— START Document excerpt —

General Motors did not presume to promise us those things. Even the Mafia, perhaps the only enterprise in the country that could actually achieve such results in its own peculiar fashion, refrained from making such offers. Unlike public education, General Motors and the Mafia are modest, medium-sized enterprises fully aware of their limitations. Furthermore, each of them, in its own way, does have to do some palpable work for its money, but public education is guaranteed a handsome income whether it works or not. In fact, the less it works, the larger the income it can demand. What kind of nation would this be, after all, if we refused to invest more and more money in the pursuit of such noble and splendid goals?
Very few Americans will recall asking the educators to pursue such goals. It was the educators who decided not only that such an enterprise was mandated by the people but that it belonged properly in the public schools. They are experts, right? Who are we to say what they should or shouldn’t–or could or couldn’t–do? Who are we to go against the will of the people? Anyway, all of those things are just wonderful. It is possible, though, that we wouldn’t now be blaming educators for not doing them if they hadn’t assured us that they could and would do them. We hold no grudge against the crackpot next door who is working on a perpetual-motion machine unless he has told us that he could make one and separated us from lots of our money to buy custom-made magnets and extra-large rubber bands.
Most of us will recall that somewhere in our history, maybe it was back in Jefferson’s time, we did ask the schools to teach everybody to read and write and cipher. Somehow, as hard as it may be to teach those things, it does seem a more modest undertaking than teaching love and tolerance and the brotherhood of all mankind. We may have expressed a few other desires–that the children should learn something of history, their own history especially, and of the literature and art that have not solved the ills of the human condition at all, but have made them clear and concrete and all too human. We did hope that the children would learn something of science and its methodology, by which we can understand and work at least some of the things in the world. We did ask a few other little things, most of them matters of fact and knowledge, silly things sometimes, like the names of the states and their capitals, and the length of the Nile and the Amazon, and the author of Gray’s “Elegy.”

— END Document excerpt —

### Goal of the exercise
Answer these questions from the excerpt on public education:
(a) Which two enterprises does it call modest and medium-sized?
(b) What is the neighbor it calls a crackpot working on?
(c) What three things does it say we asked the schools to teach everybody?

— START Information shown —

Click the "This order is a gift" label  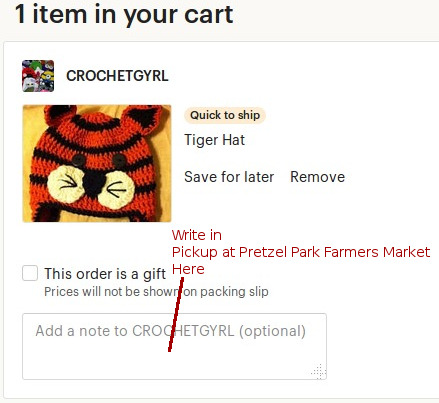click(x=105, y=274)
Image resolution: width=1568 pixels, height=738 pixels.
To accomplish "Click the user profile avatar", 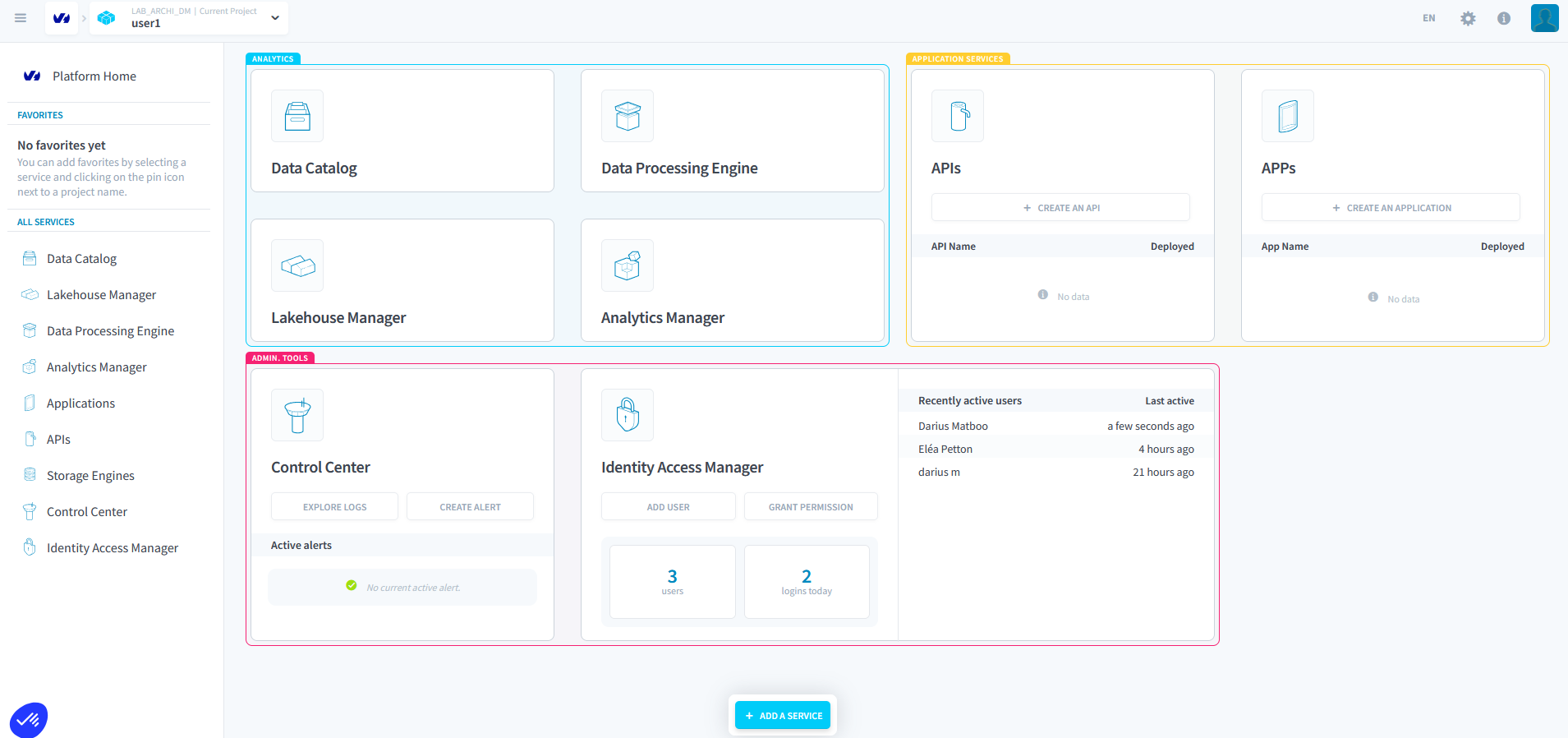I will (x=1544, y=18).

— END Information shown —

### Written response
(a) General Motors and the Mafia
(b) A perpetual-motion machine
(c) To read, write, and cipher